Debugging Using the Core

Now that we have a core file, the next thing we'll want to do is open it up and see what was the state of things when we dumped it. This can be done by using the library to reverse the process:

$ python -m pypm python_core.tb 
> /python_core_files/buggy.py(20)main()
-> raise RuntimeError('boom')
(Pdb) bt
  /python_core_files/buggy.py(24)()
-> sys.exit(main())
> /python_core_files/buggy.py(20)main()
-> raise RuntimeError('boom')
(Pdb) locals()
{'adam': 3, 'beta': 4, 'theta':  at 0x7fc0ddd45048>, 'delta': range(0, 10), 'epsilon': {'a': [1, 2, 3, 4]}}
(Pdb) adam
3
(Pdb) theta
 at 0x7fc0ddd45048>
(Pdb) theta(5)
25
(Pdb) delta[6]
6
(Pdb) l
 15         beta = 4
 16         theta = lambda x: x**2
 17         delta = range(10)
 18         epsilon = {'a': [1,2,3,4]}
 19         if len(sys.argv) > 1 and sys.argv[1] == 'boom':
 20  ->         raise RuntimeError('boom')
 21         print('Program completed successfully')
 22  
 23     if __name__ == '__main__':
 24         sys.exit(main())
[EOF]
(Pdb) sys.argv
['/python_core_files/pypm/pypm/__main__.py', 'python_core.tb']
(Pdb)

You can see that for almost everything, the information from the original execution of the program can be seen inside of our debugger. One thing that wasn't the same was when I tried to print sys.argv. Instead of the value from the original execution, I got the value from the current program. So just keep in mind that there might be some limitations.

Conclusion

Whenever there is a problem with an application that is being run by a customer, it's never good to not be able to answer why something failed and what should be done to fix it.

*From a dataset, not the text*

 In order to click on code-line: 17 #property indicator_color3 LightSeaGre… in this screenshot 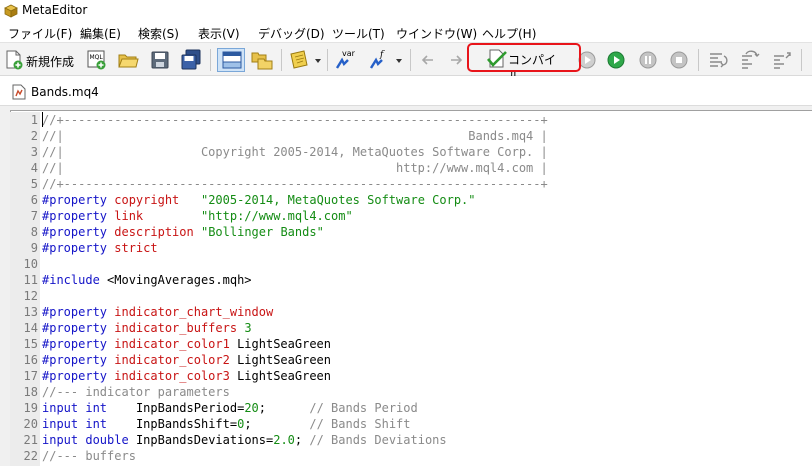, I will do `click(411, 376)`.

The more time it takes to answer that question, the less happy everyone will be. Keeping in mind that things will go wrong that you didn't expect, make sure to leave yourself ways to get all the information you need from your program. Logging, notifications, core files; all of these things need to be considered ahead of time so that when the day comes, you can solve the problem quickly.